One sometimes sees a tendency to take certain position because one’s opponents are on the opposite side. IMHO the NY Times editorial page sometimes applies this sort of reasoning. E.g., their support of Clinton during the impeachment seemed to be based in part on their desire to oppose anything the right wing favored.

Considering that the founding fathers managed to write the entire constitution without even using the word God, it’s a shame that McCarthy had to add “under God” and “In God we trust”. I think it should be removed – IMO, it’s the best way to honor the principles upon which the USA was built.

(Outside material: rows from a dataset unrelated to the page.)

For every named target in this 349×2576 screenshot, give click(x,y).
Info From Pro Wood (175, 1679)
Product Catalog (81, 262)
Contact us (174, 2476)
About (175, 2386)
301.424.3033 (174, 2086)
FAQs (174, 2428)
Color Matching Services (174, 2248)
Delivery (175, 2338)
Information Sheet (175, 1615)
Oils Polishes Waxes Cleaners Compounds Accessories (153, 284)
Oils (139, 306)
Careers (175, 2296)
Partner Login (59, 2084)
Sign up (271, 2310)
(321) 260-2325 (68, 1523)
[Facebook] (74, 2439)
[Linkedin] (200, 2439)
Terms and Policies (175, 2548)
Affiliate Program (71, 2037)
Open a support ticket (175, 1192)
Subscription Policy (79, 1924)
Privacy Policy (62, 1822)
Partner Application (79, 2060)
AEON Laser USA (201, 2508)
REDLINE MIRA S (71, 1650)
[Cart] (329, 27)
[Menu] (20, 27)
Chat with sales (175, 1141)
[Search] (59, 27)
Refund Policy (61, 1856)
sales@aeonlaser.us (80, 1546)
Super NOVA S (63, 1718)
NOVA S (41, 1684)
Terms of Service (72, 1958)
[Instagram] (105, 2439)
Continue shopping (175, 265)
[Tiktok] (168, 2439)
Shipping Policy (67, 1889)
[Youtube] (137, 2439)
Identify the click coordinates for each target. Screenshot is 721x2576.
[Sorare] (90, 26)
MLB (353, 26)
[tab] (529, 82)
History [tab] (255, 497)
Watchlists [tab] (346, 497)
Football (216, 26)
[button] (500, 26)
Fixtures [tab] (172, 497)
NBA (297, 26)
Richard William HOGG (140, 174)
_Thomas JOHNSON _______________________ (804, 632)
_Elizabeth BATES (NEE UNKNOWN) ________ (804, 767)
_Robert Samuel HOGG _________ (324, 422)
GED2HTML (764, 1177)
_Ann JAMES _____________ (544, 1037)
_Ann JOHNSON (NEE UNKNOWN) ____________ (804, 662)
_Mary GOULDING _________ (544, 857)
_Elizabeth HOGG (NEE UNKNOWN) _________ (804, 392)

eris, I have had my own flag moments–most recently when a very large flag near where I live was being flown at half mast to mourn the WTC. But pledging my allegiance to it as part of a morning ritual as a schoolchild was no more meaningful to me than was the principal’s announcement afterwards about the weather. (Actually, since whether we got to play outside or not depended on the latter, I’m sure I paid more attention to the principal). As an adult, pledging allegiance to the flag–say, at a baseball game with 35,000 other people–can be kind of neat. But then, no one is being made to do it there.

december: "One sometimes sees a tendency to take certain position because one’s opponents are on the opposite side. IMHO the NY Times editorial page sometimes applies this sort of reasoning. E.g., their support of Clinton during the impeachment seemed to be based in part on their desire to oppose anything the right wing favored."

This is pretty ridiculous. For one thing, the Times did not consistently decry the impeachment. This was in fact a subject for much grumbling over at The Nation which caters to a more consistently left clientele. For another, there were so many reasons why anyone from moderate Conservative to flaming leftwing radical would find the impeachment proceedings dubious and partisan in the extreme. Why would a reflexive desire to oppose anything the right favored necessarily have anything to do with it?

Don’t your liberal wife and daughter tell you anything about how our minds work? :wink:

Enjoy your bird (I don’t suppose you’re a vegetarian).